Element lookup listing:
##########
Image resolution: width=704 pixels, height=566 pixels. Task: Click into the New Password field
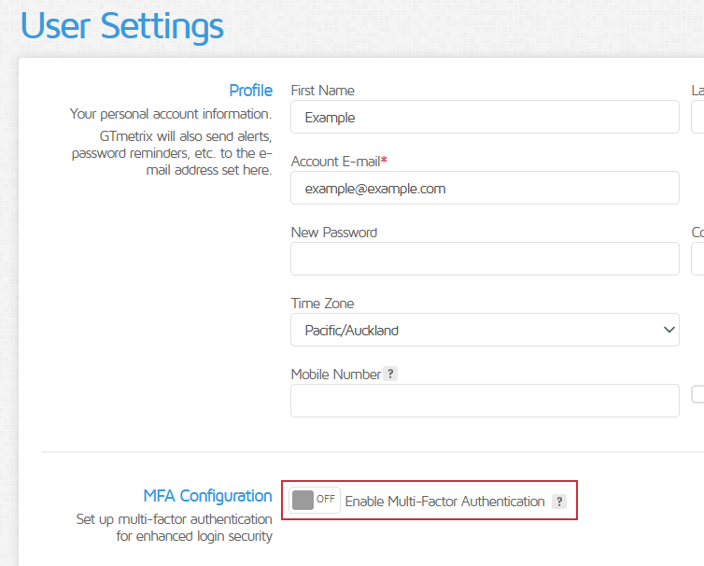(x=484, y=259)
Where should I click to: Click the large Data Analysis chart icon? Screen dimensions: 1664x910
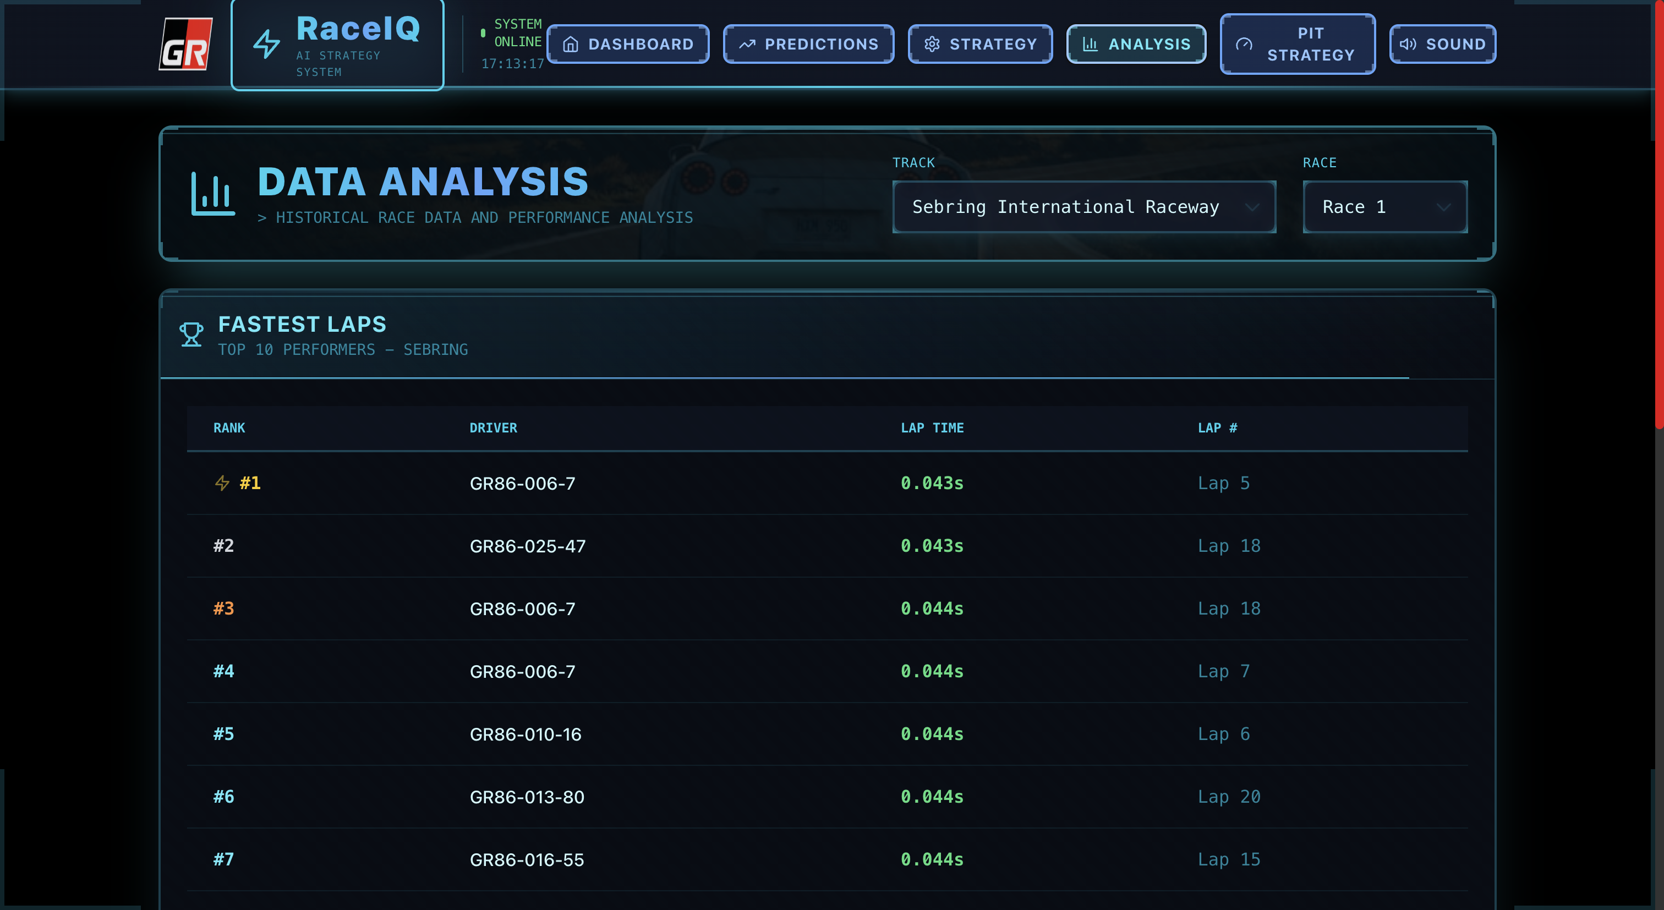(213, 193)
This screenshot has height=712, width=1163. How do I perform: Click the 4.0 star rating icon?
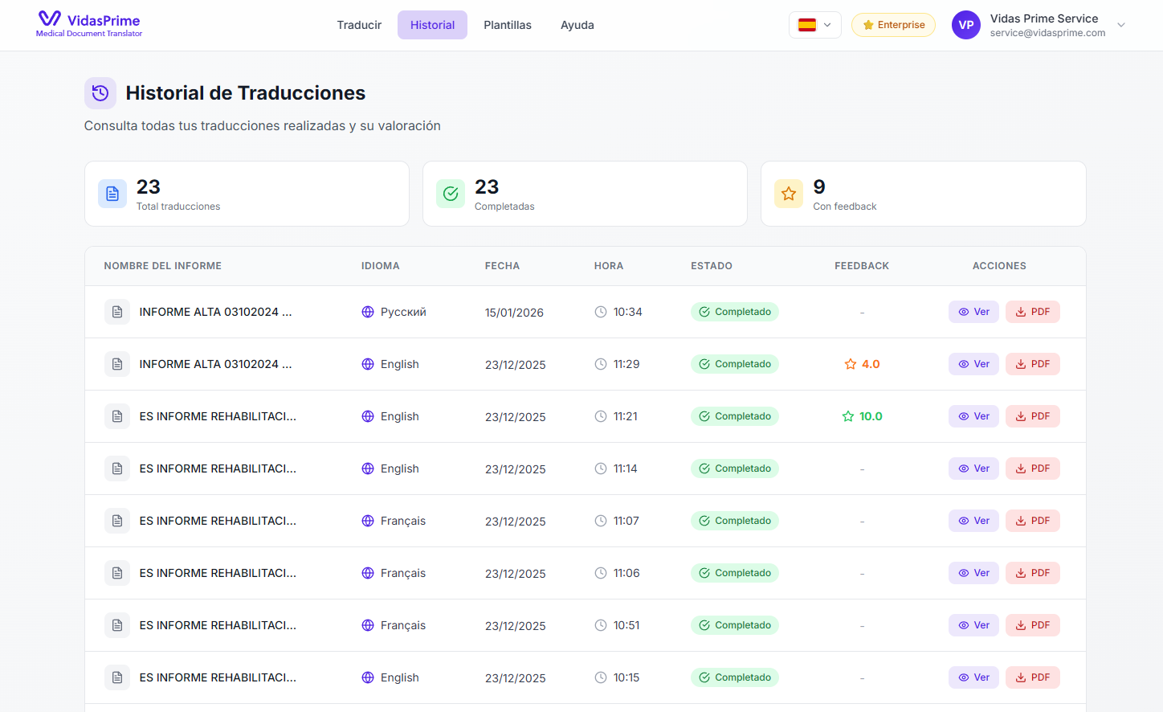(x=851, y=364)
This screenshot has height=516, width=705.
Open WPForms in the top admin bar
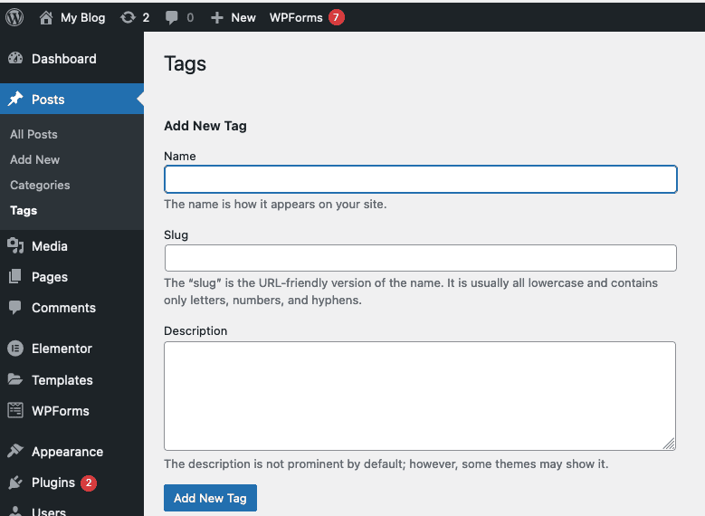click(x=296, y=17)
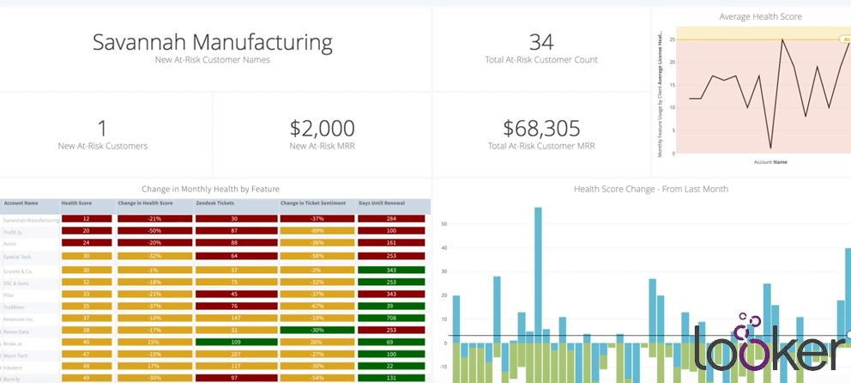
Task: Select the Spatial Tech account row
Action: coord(16,256)
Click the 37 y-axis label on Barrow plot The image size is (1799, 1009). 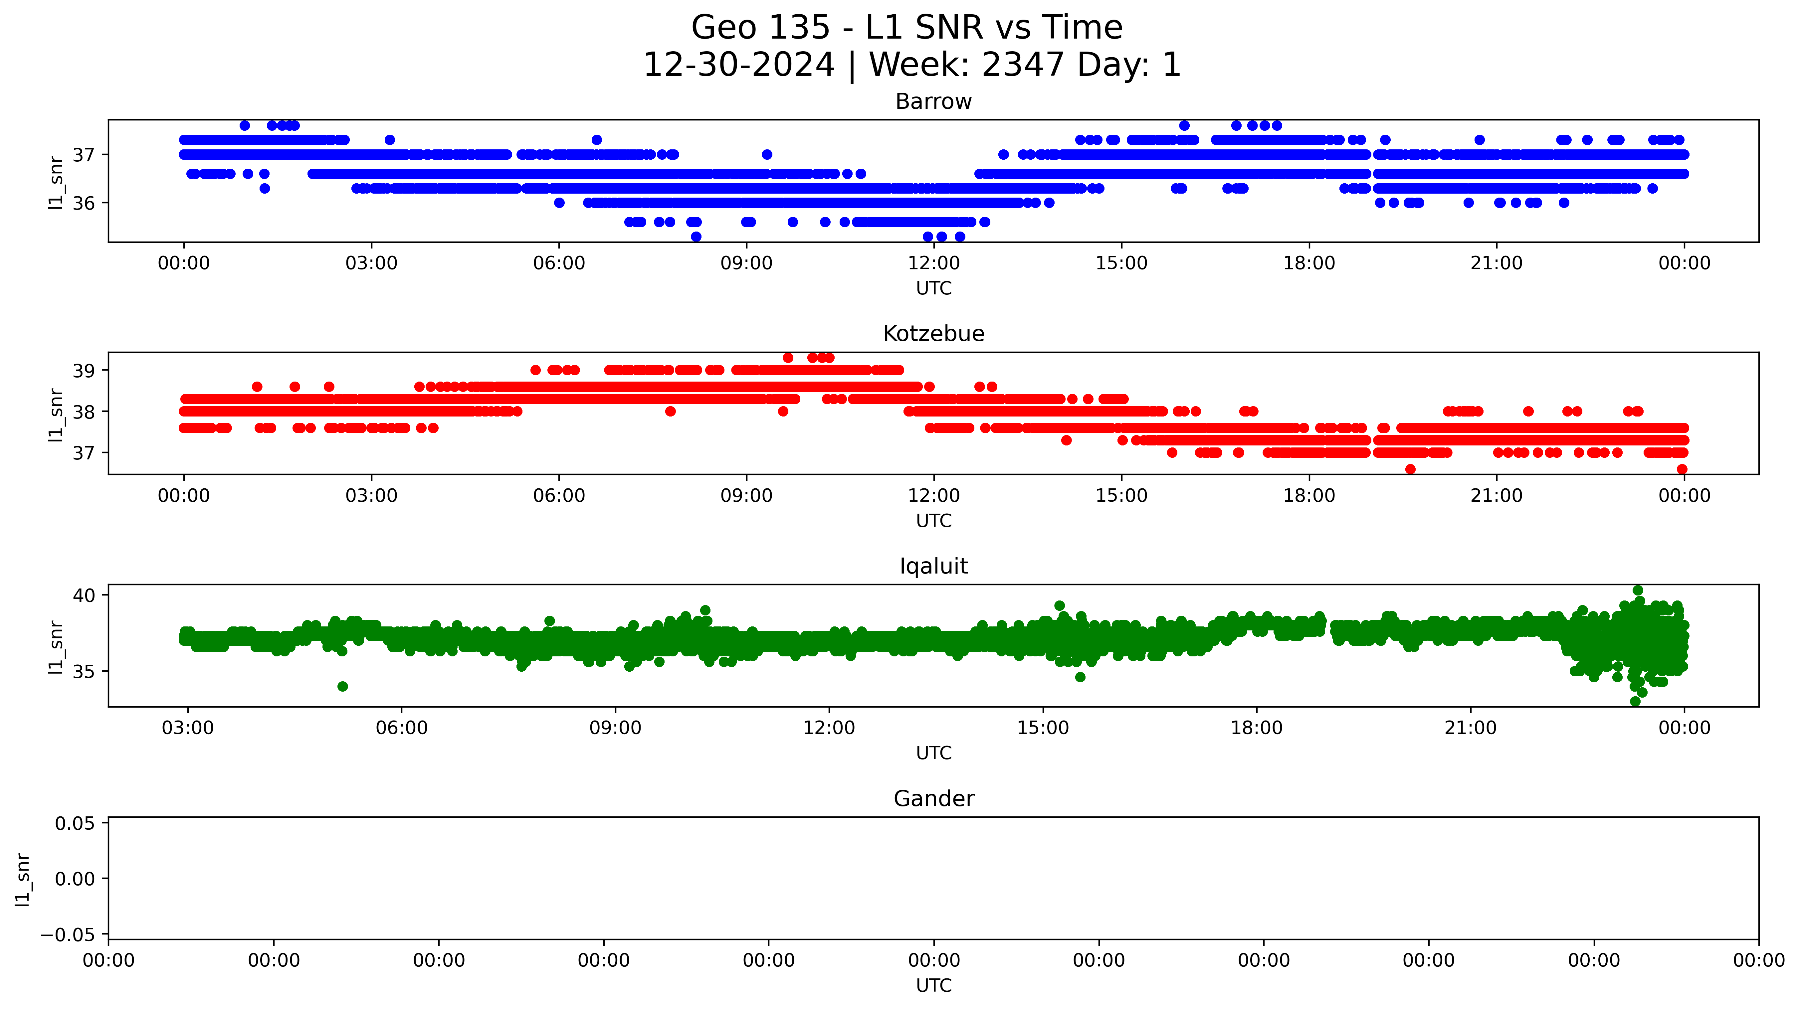point(84,155)
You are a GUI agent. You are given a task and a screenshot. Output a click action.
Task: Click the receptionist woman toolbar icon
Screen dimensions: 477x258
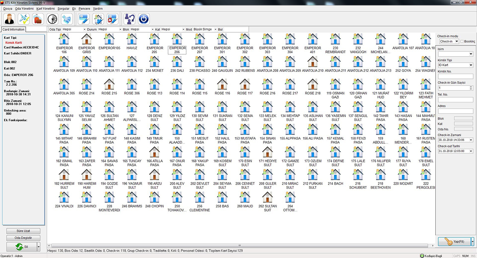(x=9, y=19)
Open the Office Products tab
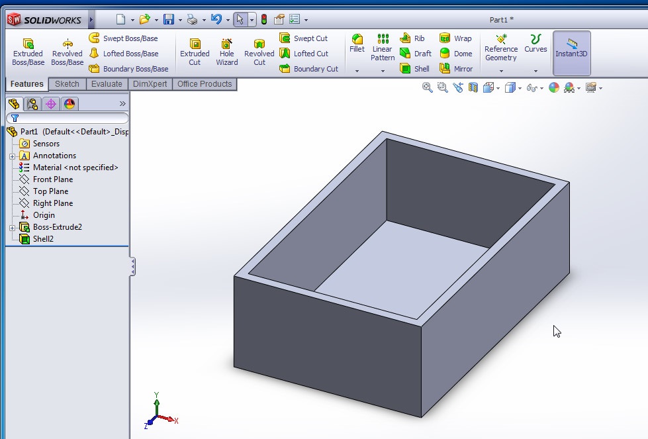The image size is (648, 439). [x=205, y=84]
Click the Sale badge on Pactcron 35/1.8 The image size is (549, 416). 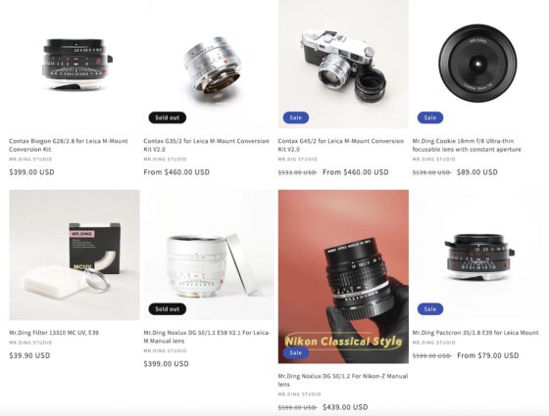(x=430, y=309)
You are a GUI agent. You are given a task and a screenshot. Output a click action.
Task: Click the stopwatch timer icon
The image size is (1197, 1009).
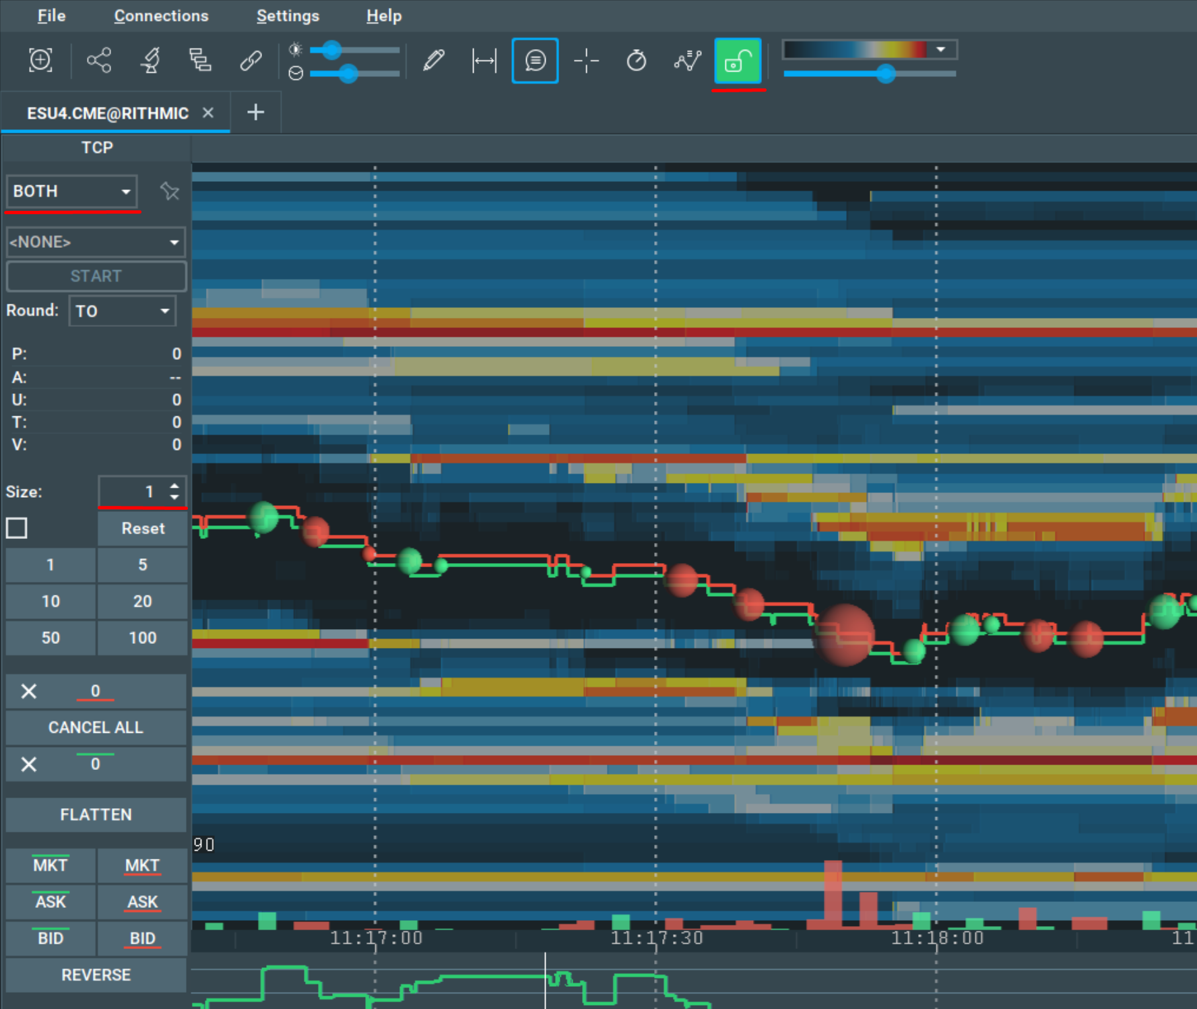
##########
Copy the listing above without changes, starting at its first line and ending with the line containing "Action: coord(16,256)". Omit the pictures from your copy.

Image resolution: width=704 pixels, height=566 pixels. Task: Click into the New Password field
(x=484, y=259)
Where should I click to: Click the large Data Analysis chart icon? Screen dimensions: 1664x910
(213, 193)
This screenshot has height=712, width=1163. How do I perform: Click the 4.0 star rating icon?
(x=851, y=364)
This screenshot has height=516, width=705.
Open WPForms in the top admin bar
click(x=296, y=17)
Task: Select the Spatial Tech account row
Action: coord(16,256)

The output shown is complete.